La sentencia -que había sido comunicada el 17 de febrero pasado- contiene los argumentos para desestimar la pérdida de inmunidad por cada uno de los delitos por lo que fue solicitada. La Corte de Apelaciones de Santiago da a conocer la sentencia que rechazó el desafuero del gobernador regional metropolitano Claudio Orrego Larraín, investigado seguida por los ilícitos de fraude al Fisco, malversación por aplicación pública diferente y usurpación de funciones, previstos y sancionados en los artículos 239 inciso tercero, 236 y 213 del Código Penal.
La sentencia -que había sido comunicada el 17 de febrero pasado- contiene los argumentos para desestimar la pérdida de inmunidad por cada uno de los delitos por lo que fue solicitada. En relación al fraude al Fisco la Corte de Apelaciones de Santiago considera: “ (…)Que, asentado lo anterior, se debe señalar que, en la solicitud presentada en autos, el ente persecutor no es claro en señalar de forma concreta cuál es la conducta que se atribuye al Gobernador Orrego que constituiría el delito de fraude al Fisco.
En efecto, se hace una extensa transcripción de la normativa que regula el Gobierno Regional, en especial aquella vinculada a las funciones y deberes del Gobernador, describiendo principios administrativos que rigen su actuar, los que estiman conculcados por la autoridad cuyo desafuero se solicita, tanto en la etapa de gestación, formalización, ejecución y término de los convenios vinculados a los programas descritos en las letras a) y b) del fundamento octavo. Desde esta perspectiva acusa que la Fundación operaba constantemente con una estrategia coordinada e impulsada desde las más altas esferas del GOREM, para asignar proyectos financiados con fondos públicos.
Así, en el proceso de selección, estima se omitió verificar información que a juicio del Ministerio Público era imprescindible para asignar los dineros de ambos convenios.
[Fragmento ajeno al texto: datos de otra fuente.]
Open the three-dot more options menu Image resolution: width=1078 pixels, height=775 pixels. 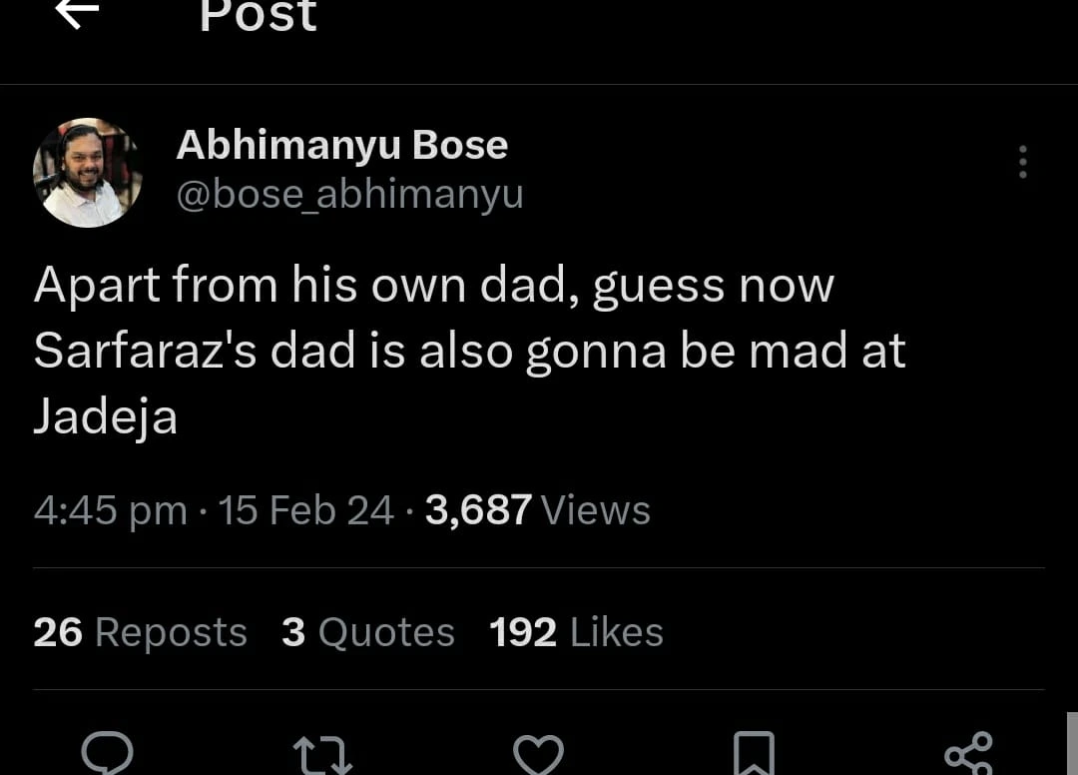[1022, 162]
Luego, durante la ejecución del proyecto existió un control deficiente y meramente formal.
En definitiva se describe una serie hechos, vinculados a las distintas etapas de cada uno de los convenios, que a su juicio dan cuenta de irregularidades en el proceso de la asignación de recursos, lo que vincula al conocimiento pretérito del Gobernador Orrego con Alberto Larraín, Evelyn Magdaleno y María Teresa Abuslme, empero no señala concretamente cómo el conjunto de actuaciones configura el delito imputado, sin que se pueda soslayar que la viabilidad del desafuero requiere la entrega de antecedentes que determinen la plausibilidad de todos los presupuestos materiales del delito concreto imputado, por lo que es imprescindible que se señale de forma clara la maquinación fraudulenta que origina la defraudación de la que el Gobernador supuestamente era parte, cuestión que no se realiza en la solicitud. En este punto, al parecer, el persecutor entiende que eventuales negligencias podrían configurar el delito, cuestión errada desde la perspectiva del derecho penal, que requiere que se impute de forma clara y concreta una conducta que satisfaga los elementos típicos objetivos y subjetivos del delito en cuestión.